• _To do_:
Hunt through the entries for the word "will" and copy each line in which it appears.

• _Extracted data_:
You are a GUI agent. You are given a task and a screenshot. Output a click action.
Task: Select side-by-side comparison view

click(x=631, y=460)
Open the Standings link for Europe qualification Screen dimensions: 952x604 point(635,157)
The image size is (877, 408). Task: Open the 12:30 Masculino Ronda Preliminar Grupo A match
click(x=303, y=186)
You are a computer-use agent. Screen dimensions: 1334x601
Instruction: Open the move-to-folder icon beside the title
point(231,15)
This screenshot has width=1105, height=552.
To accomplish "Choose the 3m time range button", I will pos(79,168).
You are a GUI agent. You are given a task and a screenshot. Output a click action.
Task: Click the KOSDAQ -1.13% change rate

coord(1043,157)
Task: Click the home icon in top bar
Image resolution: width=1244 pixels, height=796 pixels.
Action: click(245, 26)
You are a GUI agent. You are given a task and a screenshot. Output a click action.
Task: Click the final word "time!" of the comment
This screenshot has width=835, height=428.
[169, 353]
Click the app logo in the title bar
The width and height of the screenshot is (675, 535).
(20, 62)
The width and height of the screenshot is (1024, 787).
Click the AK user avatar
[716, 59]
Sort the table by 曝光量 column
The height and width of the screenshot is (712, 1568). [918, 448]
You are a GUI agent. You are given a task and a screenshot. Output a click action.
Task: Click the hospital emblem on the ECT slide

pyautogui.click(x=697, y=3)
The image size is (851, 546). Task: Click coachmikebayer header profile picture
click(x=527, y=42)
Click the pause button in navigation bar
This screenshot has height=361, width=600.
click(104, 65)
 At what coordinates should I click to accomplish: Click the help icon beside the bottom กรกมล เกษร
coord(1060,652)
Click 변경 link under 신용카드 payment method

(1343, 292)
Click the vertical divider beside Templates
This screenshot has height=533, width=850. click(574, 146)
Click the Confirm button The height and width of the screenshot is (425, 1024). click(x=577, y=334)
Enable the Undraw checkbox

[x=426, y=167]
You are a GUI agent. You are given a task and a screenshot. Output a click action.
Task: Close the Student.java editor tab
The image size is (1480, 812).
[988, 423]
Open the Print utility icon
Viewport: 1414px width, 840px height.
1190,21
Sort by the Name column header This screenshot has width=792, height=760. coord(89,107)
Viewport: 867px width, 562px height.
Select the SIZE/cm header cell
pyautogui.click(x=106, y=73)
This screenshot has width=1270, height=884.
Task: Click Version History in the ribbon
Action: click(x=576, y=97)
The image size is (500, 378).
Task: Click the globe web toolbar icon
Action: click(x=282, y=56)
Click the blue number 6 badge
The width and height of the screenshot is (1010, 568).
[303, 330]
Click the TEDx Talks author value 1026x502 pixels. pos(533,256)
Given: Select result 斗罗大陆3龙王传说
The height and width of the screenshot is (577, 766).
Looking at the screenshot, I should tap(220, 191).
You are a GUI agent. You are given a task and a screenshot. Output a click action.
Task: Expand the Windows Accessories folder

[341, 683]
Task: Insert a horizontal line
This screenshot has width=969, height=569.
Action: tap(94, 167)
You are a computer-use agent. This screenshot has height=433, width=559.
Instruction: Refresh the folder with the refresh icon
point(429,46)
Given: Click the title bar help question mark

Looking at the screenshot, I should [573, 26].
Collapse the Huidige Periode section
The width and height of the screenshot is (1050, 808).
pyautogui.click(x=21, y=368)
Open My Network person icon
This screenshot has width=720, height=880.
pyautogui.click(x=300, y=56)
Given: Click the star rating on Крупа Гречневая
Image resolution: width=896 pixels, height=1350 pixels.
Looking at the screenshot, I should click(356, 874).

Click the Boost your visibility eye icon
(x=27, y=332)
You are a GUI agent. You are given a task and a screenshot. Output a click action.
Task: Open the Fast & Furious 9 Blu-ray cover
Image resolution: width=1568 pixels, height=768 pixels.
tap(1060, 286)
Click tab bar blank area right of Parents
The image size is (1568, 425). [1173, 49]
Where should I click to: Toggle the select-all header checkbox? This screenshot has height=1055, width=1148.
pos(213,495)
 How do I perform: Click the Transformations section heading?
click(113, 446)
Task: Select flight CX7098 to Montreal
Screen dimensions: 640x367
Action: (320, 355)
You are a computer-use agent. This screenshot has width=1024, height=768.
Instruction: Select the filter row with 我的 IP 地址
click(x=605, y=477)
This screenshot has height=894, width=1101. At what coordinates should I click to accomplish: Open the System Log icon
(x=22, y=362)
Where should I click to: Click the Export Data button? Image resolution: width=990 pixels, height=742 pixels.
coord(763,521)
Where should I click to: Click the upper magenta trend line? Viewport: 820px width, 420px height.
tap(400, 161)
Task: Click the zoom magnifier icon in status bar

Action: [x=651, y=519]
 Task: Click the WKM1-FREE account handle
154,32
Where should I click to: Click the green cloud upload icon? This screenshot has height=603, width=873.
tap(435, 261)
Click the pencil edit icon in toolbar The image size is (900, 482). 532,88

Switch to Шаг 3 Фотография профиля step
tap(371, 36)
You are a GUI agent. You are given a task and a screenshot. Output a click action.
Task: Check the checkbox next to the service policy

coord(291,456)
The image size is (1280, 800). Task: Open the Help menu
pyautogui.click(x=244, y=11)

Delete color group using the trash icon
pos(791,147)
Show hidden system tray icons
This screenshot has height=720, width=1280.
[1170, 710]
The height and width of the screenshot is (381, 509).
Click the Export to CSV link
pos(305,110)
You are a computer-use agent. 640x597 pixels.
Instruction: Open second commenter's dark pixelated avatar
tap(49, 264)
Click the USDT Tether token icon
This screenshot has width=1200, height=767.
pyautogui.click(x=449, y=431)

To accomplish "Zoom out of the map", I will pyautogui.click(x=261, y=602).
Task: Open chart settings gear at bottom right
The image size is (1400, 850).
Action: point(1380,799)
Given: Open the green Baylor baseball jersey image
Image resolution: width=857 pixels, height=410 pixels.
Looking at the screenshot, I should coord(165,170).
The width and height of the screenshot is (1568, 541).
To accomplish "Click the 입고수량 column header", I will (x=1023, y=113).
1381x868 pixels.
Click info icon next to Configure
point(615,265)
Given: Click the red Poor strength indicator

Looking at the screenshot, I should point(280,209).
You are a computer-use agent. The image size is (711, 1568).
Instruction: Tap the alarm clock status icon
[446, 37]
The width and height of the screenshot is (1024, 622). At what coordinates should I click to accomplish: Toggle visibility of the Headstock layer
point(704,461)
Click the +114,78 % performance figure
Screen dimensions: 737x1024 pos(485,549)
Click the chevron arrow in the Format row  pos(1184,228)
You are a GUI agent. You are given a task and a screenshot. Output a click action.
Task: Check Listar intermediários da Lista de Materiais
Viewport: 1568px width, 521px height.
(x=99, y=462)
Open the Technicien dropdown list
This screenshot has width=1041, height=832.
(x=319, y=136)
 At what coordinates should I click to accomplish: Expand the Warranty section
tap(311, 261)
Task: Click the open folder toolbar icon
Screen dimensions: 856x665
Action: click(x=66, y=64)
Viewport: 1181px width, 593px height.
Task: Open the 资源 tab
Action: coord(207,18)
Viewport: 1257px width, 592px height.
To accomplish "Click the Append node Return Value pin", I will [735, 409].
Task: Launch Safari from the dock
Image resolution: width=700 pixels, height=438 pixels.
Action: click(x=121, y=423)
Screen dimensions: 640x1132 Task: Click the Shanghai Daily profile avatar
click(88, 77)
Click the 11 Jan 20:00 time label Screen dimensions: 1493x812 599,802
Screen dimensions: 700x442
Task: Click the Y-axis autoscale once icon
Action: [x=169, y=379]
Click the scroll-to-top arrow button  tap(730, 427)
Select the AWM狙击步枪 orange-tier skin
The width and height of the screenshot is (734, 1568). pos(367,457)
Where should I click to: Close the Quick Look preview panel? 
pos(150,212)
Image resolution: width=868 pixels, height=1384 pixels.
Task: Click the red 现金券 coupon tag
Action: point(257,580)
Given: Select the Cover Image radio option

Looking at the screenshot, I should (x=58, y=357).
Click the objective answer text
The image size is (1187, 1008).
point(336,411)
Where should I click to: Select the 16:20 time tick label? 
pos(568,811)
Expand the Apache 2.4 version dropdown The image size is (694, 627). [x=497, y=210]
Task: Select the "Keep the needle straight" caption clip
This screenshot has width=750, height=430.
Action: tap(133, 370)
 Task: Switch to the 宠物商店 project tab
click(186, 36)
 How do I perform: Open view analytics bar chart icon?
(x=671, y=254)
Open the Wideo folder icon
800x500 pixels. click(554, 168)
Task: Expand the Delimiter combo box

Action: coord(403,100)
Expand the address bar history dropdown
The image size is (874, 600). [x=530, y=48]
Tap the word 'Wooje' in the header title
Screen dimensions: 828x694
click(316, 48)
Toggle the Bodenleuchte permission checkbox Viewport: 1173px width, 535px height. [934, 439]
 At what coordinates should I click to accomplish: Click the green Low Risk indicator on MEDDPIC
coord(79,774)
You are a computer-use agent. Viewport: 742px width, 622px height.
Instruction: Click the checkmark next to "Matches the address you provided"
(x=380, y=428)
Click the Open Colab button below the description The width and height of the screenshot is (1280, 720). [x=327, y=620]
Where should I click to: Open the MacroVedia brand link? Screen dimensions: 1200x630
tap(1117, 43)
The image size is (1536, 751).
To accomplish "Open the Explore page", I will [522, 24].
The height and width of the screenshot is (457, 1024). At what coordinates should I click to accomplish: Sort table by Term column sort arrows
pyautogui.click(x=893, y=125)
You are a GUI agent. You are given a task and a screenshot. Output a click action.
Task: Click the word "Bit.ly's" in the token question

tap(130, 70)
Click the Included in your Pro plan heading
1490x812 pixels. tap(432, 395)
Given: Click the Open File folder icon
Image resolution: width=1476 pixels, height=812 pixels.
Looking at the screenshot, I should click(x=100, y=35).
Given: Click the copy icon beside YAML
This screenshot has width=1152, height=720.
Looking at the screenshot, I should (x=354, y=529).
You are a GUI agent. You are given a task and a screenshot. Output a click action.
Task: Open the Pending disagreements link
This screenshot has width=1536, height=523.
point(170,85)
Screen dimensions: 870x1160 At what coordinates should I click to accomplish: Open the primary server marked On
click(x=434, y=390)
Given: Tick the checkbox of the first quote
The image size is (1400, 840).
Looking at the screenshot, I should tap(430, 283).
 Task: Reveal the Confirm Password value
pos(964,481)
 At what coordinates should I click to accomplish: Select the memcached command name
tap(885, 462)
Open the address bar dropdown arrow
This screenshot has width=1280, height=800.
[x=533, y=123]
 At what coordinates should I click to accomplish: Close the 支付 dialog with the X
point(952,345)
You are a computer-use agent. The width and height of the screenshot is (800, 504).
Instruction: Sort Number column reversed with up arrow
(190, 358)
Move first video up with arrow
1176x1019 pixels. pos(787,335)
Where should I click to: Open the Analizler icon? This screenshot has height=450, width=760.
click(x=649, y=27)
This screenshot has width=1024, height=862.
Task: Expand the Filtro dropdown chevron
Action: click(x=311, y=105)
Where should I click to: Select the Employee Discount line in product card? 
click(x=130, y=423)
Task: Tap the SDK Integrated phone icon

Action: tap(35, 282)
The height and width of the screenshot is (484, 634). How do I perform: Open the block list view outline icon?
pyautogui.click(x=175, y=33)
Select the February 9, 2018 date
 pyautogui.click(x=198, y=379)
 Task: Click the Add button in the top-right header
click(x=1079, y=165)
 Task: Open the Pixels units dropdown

• _Result for this task_:
To accomplish "Choose the 3m time range button", I will pos(79,168).
To accomplish "Zoom out of the map", I will pyautogui.click(x=261, y=602).
To accomplish "Click the 입고수량 column header", I will (x=1023, y=113).
To accomplish "Click the Append node Return Value pin", I will [735, 409].
To accomplish "Open the Explore page", I will [522, 24].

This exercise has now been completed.